A wonderful opportunity presented itself a couple of years ago when I applied to take part in Project Overseas. This is an excellent professional learning opportunity where teachers can learn and teach at the same time, while they help to build a global professional learning community.
The journey began with ﬁlling out the application that is available on the ETFO website. The application, along with the phone interview, gave me an opportunity to describe my strengths and ability to work with others. A couple of months later, I learned I would be travelling to Sierra Leone with three other teachers from across Canada.
Community building started well before departure. Our team leader helped bring us together through emails and phone calls. Each of us brought his or her own expertise, and we divided the task of preparing for the project. We contacted the team from the previous year and connected with the Sierra Leone Teachers Union to get help with planning.
Our ﬁrst face-to-face meeting as a team was a couple of days before our departure for Sierra Leone. The Canadian Teachers’ Federation brought all 49 Project Overseas participants from across Canada to Ottawa for a three-day orientation that helped prepare us for the experience. Along with attending excellent workshops, we had opportunities to hear from previous participants and to meet Canadians who had lived in Sierra Leone.

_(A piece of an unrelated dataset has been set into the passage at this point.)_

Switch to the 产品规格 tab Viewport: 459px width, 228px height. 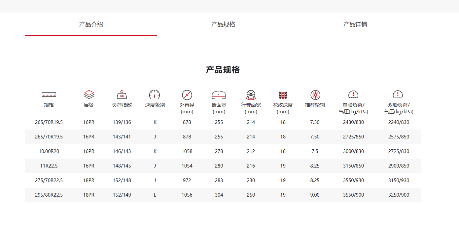point(223,24)
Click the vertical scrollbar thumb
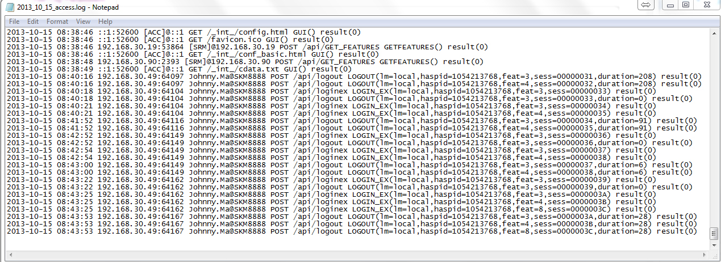 coord(714,233)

Upon our arrival in Freetown, Sierra Leone, we were greeted by several representatives of the Sierra Leone Teachers’ Union. We worked together to plan a program to best meet the needs of the teachers we would be working with, teachers who had not had the opportunity to go through any professional training. The teachers would be with us for two weeks of intensive work. We would then have a week of travel and visits within Sierra Leone, followed by another two weeks with a new group of teachers.
Our day started with having breakfast with all of the participants. This was a great time to network and get to know each other. We then formed two groups of about 20 participants each. We had two sessions before lunch and two after. Each of us worked with a local teacher leader to facilitate workshops on teaching English, math, social studies, and science. We also presented sessions on HIV/AIDS, gender equity, workshop presentation, and peace education, modelling teaching strategies as we conducted the workshops.
Participants had a chance to work together to prepare lessons that they could take back and use in their classrooms.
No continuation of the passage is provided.